The impact of the SA-EU FTA and the Cotonou Agreement on the economy of Namibia with particular emphasis on the fisheries and meat sectors

Mulunga, Immanuel (2000-03)

Thesis (MBA)--Stellenbosch University, 2000.

Thesis

On October 1999 South Africa signed a historic TDCA with the European Union. The main objective of this agreement is to liberalise most trade between the two parties over time through a free trade agreement. Namibia as a member of SACU became automatically a de facto member of the SA-EU FTA. At the same time the EU concluded another 20-year agreement with the ACP countries effectively changing its traditional trade relationship with these countries. Namibia also being a member of the ACP group of countries finds itself in the middle of these two agreements.
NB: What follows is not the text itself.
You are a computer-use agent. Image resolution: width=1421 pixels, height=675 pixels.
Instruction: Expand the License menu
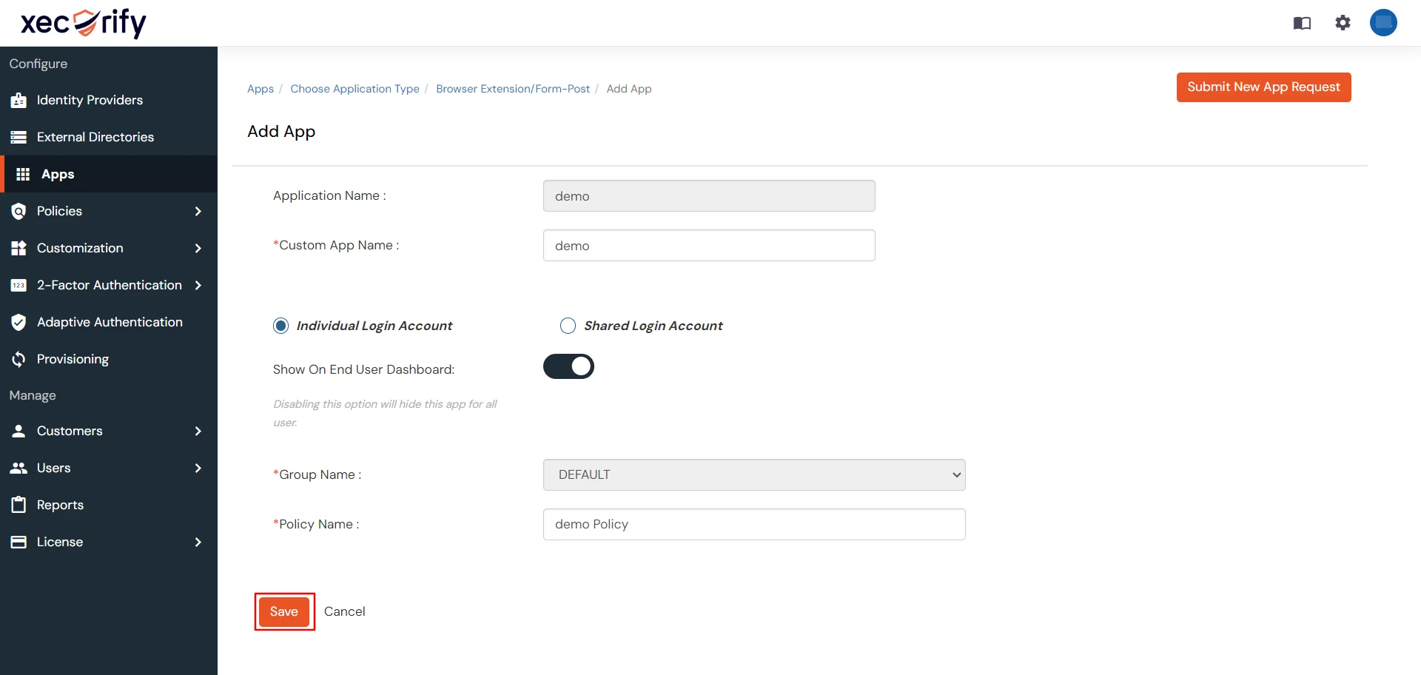tap(59, 542)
South Africa and the EU however opted to leave some of the sectors that are considered sensitive out of the free trade agreement in order to mitigate some of the adjustment costs likely to be faced by lesser-developed partners in SACU such as Namibia. Beef is one of those sensitive sectors as it is the main Namibian agricultural export to both the EU and South Africa. The fisheries sector likewise contributes a lot to Namibia's export earnings and the fact South Africa and the EU are negotiating for a fisheries agreement could mean a change in Namibia's competitive position in this sector. The impact that these two agreements will have on the beef sector is not very significant or at least manageable at this stage. The impact on the fisheries sector is mainly uncertain at this stage in the absence of an EU-SA fisheries agreement. The major impact of the SA-EU FTA will be on government revenues, which rely heavily on receipts from the SACU common revenue pool. The SADC has also started its regional economic integration process, which the EU hopes to be a move towards a REPA with which it hopes to do business as part of the new Cotonou Agreement. However the vast disparities in economic development between the EU and SADC does not favour such a move. The benefits will most probably accrue to the EU and the costs to SADC countries, especially those countries that are not part of SACU. It is important that if the new Cotonou Agreement is to be mutually beneficial steps need to be taken to strengthen the industrial and export capacities of the ACP countries. Otherwise this wave of globalisation will be nothing but a zero sum game.